Mapping this to the Q-learning equation:

Q-table: self.Q[(state, action)] represents $Q(s,a)$.
Action space: self.actions is the set of possible actions $\mathcal{A}$.
Greedy action: max_action(state) computes $\arg\max_a Q(s,a)$.
ε-greedy policy: choose_action:
- With probability ε, pick a random action (exploration).
- Otherwise, pick the greedy action (exploitation).
Annealing ε: epsilon_decrement slowly reduces ε from 1.0 down to eps_min, shifting from exploration to exploitation.
Learning step: learn:
- a_max = self.max_action(state_) computes $\arg\max_{a'} Q(s_{t+1}, a')$.
- q_next = reward + self.gamma * self.Q[(state_, a_max)] computes the target $R_{t+1} + \gamma \max_{a'} Q(s_{t+1}, a')$.
- self.Q[(state, action)] += self.alpha * (q_next - self.Q[(state, action)]) applies the Q-learning update.

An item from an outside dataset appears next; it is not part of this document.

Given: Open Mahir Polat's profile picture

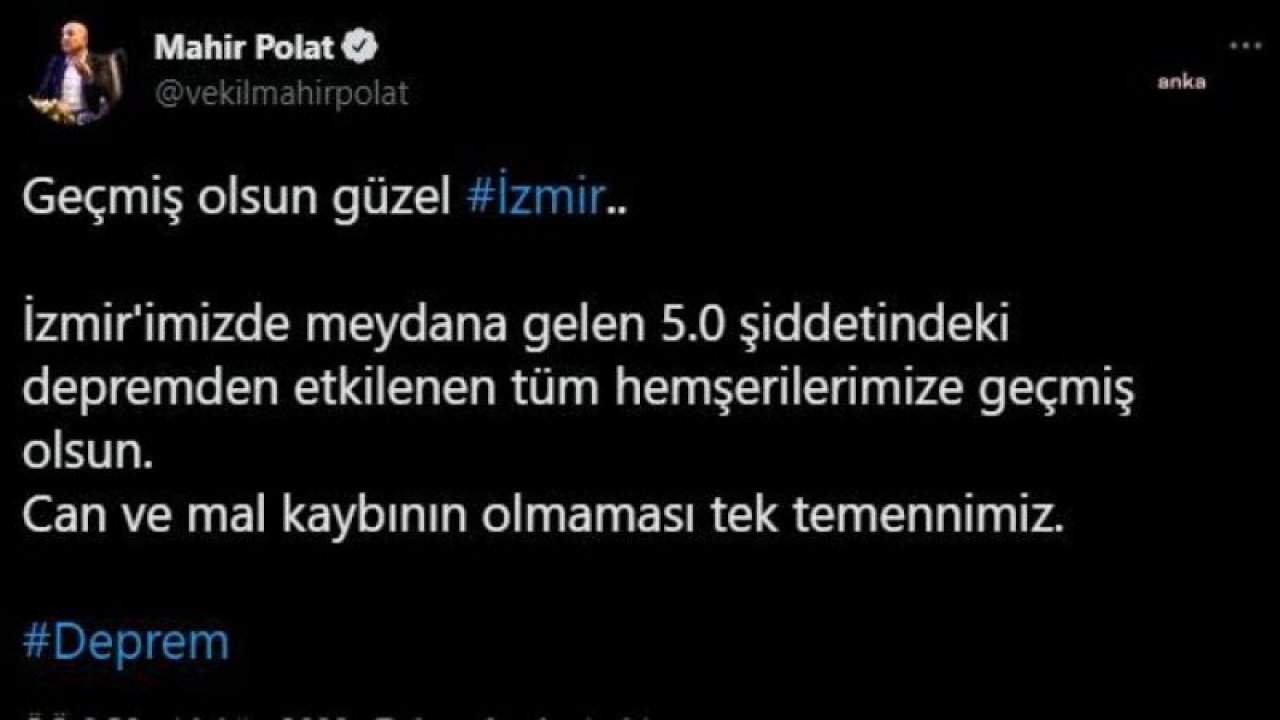Looking at the screenshot, I should [78, 83].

If we wanted this to implement SARSA instead, the only conceptual change would be in learn: we would pass the actual next action $a_{t+1}$ into learn and update toward $R_{t+1} + \gamma Q(s_{t+1}, a_{t+1})$ instead of using $\max_{a'} Q(s_{t+1}, a')$. This is the learning curve of the cartpole environment showing the score as a function of episodes: Q-learning CartPole Learning Curve

Summary

Monte Carlo methods learn only after full episodes; TD methods learn every time step.
SARSA is an on-policy TD control algorithm: $$Q(s_t,a_t) \leftarrow Q(s_t,a_t) + \alpha [R_{t+1} + \gamma Q(s_{t+1},a_{t+1}) - Q(s_t,a_t)].$$
Q-learning is an off-policy TD control algorithm and an “optimistic” variant: $$Q(s_t,a_t) \leftarrow Q(s_t,a_t) + \alpha [R_{t+1} + \gamma \max_{a'}Q(s_{t+1},a') - Q(s_t,a_t)].$$
Tabular Q-learning requires discrete states; we used a digitizer to approximate CartPole’s continuous dynamics with a finite MDP.
The Q-learning update is implemented in Agent.learn, directly matching the mathematical form.

From here, the natural next step is to replace the Q-table with a function approximator (e.g., a neural network), leading to Deep Q-Networks (DQN) and beyond.